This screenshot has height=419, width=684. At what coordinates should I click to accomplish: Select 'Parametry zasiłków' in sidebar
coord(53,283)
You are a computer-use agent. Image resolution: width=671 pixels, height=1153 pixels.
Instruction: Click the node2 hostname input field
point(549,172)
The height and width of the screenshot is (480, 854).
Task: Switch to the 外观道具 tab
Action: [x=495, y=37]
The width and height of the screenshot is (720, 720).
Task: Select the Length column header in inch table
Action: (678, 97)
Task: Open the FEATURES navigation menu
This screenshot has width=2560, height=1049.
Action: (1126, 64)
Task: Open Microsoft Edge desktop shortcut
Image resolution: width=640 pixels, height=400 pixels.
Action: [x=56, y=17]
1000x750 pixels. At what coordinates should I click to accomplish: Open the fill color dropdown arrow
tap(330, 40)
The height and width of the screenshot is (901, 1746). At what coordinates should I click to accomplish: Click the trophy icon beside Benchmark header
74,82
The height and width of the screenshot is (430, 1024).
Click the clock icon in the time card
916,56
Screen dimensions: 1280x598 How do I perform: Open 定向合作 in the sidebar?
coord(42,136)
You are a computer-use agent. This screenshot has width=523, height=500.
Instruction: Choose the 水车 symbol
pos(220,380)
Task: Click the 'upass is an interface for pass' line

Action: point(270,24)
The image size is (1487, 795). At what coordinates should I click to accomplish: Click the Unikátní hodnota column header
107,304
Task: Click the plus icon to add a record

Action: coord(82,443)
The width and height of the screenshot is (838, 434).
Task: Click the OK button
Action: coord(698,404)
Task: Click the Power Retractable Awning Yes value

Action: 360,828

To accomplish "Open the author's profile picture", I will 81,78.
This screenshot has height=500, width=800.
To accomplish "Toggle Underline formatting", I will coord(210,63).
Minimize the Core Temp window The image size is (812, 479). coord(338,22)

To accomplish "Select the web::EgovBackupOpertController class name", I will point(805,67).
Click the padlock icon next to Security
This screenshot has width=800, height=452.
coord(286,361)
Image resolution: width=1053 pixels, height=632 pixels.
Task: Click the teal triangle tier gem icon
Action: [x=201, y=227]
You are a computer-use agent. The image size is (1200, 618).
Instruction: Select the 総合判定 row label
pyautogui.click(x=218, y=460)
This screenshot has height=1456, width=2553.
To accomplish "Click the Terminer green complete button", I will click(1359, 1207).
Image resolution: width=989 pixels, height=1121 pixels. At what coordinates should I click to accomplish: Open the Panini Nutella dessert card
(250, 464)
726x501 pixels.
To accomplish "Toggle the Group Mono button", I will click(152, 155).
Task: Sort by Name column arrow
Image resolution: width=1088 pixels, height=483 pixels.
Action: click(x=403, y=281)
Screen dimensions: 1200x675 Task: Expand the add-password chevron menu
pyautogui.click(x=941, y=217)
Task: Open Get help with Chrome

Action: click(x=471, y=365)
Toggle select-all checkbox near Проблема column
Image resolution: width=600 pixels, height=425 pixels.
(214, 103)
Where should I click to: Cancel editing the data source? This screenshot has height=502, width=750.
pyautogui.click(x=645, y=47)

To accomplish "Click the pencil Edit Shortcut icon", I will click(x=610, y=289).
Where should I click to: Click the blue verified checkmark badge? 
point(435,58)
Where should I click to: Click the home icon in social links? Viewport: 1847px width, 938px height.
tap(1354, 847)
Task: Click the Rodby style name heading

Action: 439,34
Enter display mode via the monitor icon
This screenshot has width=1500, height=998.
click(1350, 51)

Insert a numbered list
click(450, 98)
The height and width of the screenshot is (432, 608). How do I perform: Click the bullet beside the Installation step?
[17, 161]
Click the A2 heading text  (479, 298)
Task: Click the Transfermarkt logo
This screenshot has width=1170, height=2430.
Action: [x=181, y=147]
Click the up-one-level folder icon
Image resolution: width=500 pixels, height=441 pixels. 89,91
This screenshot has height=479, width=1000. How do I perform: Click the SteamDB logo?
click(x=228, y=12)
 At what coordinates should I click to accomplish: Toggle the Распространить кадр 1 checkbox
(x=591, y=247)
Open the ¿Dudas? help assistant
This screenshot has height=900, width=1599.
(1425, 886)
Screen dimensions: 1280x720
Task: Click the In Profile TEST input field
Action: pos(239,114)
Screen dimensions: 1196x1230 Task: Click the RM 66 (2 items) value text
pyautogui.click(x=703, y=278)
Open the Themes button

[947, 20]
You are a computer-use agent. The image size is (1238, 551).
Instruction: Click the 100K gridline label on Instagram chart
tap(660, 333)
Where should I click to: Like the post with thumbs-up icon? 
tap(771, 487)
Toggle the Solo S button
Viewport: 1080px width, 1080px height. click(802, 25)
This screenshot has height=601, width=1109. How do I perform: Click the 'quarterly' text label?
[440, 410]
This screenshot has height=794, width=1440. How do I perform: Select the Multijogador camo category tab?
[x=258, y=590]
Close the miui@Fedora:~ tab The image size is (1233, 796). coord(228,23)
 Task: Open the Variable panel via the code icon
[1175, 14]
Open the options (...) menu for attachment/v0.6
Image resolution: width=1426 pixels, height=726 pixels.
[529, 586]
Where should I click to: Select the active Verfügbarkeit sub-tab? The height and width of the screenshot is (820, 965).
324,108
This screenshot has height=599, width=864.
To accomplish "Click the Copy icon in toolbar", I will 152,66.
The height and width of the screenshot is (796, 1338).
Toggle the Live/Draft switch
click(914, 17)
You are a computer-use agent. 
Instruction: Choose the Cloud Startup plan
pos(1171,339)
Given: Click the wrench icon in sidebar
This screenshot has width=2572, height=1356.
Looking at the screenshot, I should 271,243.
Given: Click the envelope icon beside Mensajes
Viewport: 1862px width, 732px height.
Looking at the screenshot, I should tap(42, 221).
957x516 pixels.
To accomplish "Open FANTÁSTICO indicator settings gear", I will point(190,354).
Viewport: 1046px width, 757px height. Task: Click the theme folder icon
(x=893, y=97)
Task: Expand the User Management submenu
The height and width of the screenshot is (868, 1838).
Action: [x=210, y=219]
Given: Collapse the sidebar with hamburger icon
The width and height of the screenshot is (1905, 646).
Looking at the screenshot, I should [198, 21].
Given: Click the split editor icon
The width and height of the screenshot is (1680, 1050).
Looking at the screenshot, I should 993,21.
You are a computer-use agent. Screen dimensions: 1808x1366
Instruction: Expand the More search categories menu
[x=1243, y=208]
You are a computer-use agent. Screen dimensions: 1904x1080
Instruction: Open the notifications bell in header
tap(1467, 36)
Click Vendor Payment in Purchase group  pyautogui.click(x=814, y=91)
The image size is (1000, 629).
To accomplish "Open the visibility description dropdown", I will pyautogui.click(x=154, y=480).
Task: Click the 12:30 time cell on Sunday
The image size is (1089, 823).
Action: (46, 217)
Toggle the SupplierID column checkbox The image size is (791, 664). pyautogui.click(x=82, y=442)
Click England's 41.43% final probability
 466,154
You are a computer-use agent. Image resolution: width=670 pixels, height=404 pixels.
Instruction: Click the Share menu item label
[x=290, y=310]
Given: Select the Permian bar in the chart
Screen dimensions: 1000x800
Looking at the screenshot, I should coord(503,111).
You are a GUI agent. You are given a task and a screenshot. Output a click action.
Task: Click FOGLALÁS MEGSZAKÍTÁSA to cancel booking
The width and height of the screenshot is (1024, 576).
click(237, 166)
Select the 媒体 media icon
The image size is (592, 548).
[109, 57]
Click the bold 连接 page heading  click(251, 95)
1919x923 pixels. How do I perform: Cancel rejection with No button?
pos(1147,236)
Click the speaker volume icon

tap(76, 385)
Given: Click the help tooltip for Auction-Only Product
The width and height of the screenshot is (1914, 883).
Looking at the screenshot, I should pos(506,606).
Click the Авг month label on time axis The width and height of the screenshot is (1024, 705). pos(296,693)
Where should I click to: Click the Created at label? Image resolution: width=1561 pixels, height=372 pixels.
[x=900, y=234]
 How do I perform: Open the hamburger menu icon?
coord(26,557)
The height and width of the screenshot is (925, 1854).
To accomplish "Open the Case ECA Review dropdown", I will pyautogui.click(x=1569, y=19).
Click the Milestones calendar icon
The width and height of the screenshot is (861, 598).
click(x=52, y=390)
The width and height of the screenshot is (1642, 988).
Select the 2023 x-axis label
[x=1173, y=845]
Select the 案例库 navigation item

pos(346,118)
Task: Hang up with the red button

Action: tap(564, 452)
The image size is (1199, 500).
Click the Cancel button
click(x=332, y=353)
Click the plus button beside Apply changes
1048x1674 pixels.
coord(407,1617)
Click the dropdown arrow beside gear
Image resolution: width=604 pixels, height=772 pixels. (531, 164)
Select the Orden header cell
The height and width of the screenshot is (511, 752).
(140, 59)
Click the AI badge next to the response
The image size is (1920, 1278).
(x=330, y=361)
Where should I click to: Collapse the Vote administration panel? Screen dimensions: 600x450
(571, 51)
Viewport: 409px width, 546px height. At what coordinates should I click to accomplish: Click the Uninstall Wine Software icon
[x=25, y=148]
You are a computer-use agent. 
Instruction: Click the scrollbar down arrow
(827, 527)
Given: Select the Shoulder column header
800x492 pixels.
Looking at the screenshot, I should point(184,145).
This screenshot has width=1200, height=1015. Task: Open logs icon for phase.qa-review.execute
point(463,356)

══════════

— Task objective —
Retype exactly the span of lines from the one with "This screenshot has height=1456, width=2553." through the one with "You are a computer-use agent. The image size is (1238, 551)."; include both ends and omit the rest of the material.

— Answer to this task —
This screenshot has height=1456, width=2553.
To accomplish "Click the Terminer green complete button", I will click(1359, 1207).
Image resolution: width=989 pixels, height=1121 pixels. At what coordinates should I click to accomplish: Open the Panini Nutella dessert card
(250, 464)
726x501 pixels.
To accomplish "Toggle the Group Mono button", I will click(152, 155).
Task: Sort by Name column arrow
Image resolution: width=1088 pixels, height=483 pixels.
Action: click(x=403, y=281)
Screen dimensions: 1200x675 Task: Expand the add-password chevron menu
pyautogui.click(x=941, y=217)
Task: Open Get help with Chrome

Action: click(x=471, y=365)
Toggle select-all checkbox near Проблема column
Image resolution: width=600 pixels, height=425 pixels.
(214, 103)
Where should I click to: Cancel editing the data source? This screenshot has height=502, width=750.
pyautogui.click(x=645, y=47)

To accomplish "Click the pencil Edit Shortcut icon", I will click(x=610, y=289).
Where should I click to: Click the blue verified checkmark badge? 
point(435,58)
Where should I click to: Click the home icon in social links? Viewport: 1847px width, 938px height.
tap(1354, 847)
Task: Click the Rodby style name heading

Action: 439,34
Enter display mode via the monitor icon
This screenshot has width=1500, height=998.
click(1350, 51)

Insert a numbered list
click(450, 98)
The height and width of the screenshot is (432, 608). How do I perform: Click the bullet beside the Installation step?
[17, 161]
Click the A2 heading text  (479, 298)
Task: Click the Transfermarkt logo
This screenshot has width=1170, height=2430.
Action: [x=181, y=147]
Click the up-one-level folder icon
Image resolution: width=500 pixels, height=441 pixels. 89,91
This screenshot has height=479, width=1000. How do I perform: Click the SteamDB logo?
click(x=228, y=12)
 At what coordinates should I click to accomplish: Toggle the Распространить кадр 1 checkbox
(x=591, y=247)
Open the ¿Dudas? help assistant
This screenshot has height=900, width=1599.
(1425, 886)
Screen dimensions: 1280x720
Task: Click the In Profile TEST input field
Action: pos(239,114)
Screen dimensions: 1196x1230 Task: Click the RM 66 (2 items) value text
pyautogui.click(x=703, y=278)
Open the Themes button

[947, 20]
You are a computer-use agent. The image size is (1238, 551).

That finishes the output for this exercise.